1. Plagiarism and Originality
How do we address the issue of plagiarism, where similar code, solutions, or documentation may be generated for similar prompts globally, potentially leading to intellectual property concerns?
2. Data Governance and Compliance
What measures do we have in place to ensure compliance with data governance regulations such as GDPR, HIPAA, and other relevant policies, to protect user data and maintain transparency in data handling practices?
3. Handling Sensitive Data
How do we handle personally identifiable information (PII) and other sensitive data that may be shared through your platform, to prevent unauthorized access, misuse, or exposure?
Content Moderation and Bias
What steps do we take to detect and prevent the generation of unwanted or inappropriate content, including geo-political or biased viewpoints, in the context of documentation and explanations provided by your LLMs?
5. Decentralization and Vendor Lock-in
How do we mitigate the risk of centralized dependency on large language models (LLMs) and cloud providers, and what alternatives do you offer to ensure users have control over their data and models?
6. Secure Code Transmission and Sharing
What security measures do you have in place to protect proprietary code and sensitive information when transmitted and shared over APIs or the internet to public versions of LLMs
Logging and Auditing
How do we log and store user prompts and responses, and what mechanisms do you have in place to enable auditing and scrutiny of user activity to detect ethical, unethical, or unlawful practices?
8. Sensitive Information Storage and Protection
What safeguards do you have in place to prevent users from storing sensitive information as prompts within LLMs, and how do you ensure that such information is not inadvertently shared or exposed in the public domain?
9. Data Utilization and Ownership
How do we address the concern that, according to the terms and conditions of public LLM usage, providers may store all prompts and responses for a duration and utilize them for training purposes, potentially compromising user data ownership and control?

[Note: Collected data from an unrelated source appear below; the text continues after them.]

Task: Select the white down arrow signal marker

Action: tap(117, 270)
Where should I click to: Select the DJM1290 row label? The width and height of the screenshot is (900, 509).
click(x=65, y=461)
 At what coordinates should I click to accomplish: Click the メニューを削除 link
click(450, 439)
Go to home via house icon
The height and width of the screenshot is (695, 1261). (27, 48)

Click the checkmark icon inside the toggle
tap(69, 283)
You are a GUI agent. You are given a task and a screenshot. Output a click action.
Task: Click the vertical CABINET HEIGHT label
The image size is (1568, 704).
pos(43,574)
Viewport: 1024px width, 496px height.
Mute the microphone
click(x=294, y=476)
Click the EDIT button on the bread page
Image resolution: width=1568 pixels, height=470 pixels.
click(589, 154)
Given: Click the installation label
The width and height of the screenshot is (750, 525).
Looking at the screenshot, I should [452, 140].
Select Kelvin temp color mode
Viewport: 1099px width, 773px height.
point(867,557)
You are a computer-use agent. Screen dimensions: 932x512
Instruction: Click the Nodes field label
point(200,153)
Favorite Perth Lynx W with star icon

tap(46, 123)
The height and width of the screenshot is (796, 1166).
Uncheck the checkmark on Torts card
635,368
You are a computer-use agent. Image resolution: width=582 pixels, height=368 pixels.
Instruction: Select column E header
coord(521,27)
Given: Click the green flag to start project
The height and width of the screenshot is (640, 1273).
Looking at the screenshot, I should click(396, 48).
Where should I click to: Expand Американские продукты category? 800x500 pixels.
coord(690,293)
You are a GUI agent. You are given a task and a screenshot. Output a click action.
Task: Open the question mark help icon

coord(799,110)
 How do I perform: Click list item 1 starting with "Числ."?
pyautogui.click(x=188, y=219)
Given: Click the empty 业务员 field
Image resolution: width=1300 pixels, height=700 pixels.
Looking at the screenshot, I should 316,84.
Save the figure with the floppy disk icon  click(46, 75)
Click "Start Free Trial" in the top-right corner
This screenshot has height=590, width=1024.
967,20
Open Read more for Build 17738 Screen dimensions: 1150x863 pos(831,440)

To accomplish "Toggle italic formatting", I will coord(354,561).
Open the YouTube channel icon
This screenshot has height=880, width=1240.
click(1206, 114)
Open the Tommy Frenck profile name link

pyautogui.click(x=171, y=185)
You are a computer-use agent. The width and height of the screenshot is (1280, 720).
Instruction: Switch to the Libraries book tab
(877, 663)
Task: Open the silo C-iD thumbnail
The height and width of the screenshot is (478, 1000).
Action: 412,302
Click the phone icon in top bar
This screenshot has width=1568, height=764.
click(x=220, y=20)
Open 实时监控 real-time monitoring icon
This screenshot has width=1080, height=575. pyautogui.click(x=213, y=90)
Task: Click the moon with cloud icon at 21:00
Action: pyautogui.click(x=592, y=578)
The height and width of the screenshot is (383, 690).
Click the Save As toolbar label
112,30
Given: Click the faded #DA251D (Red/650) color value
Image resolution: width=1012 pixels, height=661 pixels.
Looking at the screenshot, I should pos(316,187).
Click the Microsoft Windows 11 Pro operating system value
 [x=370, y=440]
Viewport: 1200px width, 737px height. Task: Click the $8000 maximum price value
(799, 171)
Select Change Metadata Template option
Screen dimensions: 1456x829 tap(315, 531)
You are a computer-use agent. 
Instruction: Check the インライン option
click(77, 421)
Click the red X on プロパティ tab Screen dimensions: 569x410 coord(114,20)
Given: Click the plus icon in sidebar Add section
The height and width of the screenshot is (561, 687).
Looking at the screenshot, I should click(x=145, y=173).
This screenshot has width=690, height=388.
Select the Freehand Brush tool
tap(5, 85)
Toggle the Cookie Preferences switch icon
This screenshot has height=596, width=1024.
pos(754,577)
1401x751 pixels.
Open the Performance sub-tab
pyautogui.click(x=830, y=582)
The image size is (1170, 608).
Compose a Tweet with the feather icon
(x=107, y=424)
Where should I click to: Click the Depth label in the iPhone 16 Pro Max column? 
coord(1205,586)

10. Data Security and Control
How do we ensure the security of the data or prompts and responses used for training, testing, and deployment of the trained/tuned model? Is the data in control within the account logged in
`11.Distilled/Child Model Updates and Pricing
Once a distilled model is created in our account/project, during training or post-deployment, will the trained model update the global version? Or, post-deployment, do the APIs need to be re-built to point to the custom model? Are there any pricing implications for these custom LLMs for prompt/response when called from an application?
12. Hosting Custom Models
What is the cost impact of hosting this custom model post-training, testing, and deployment?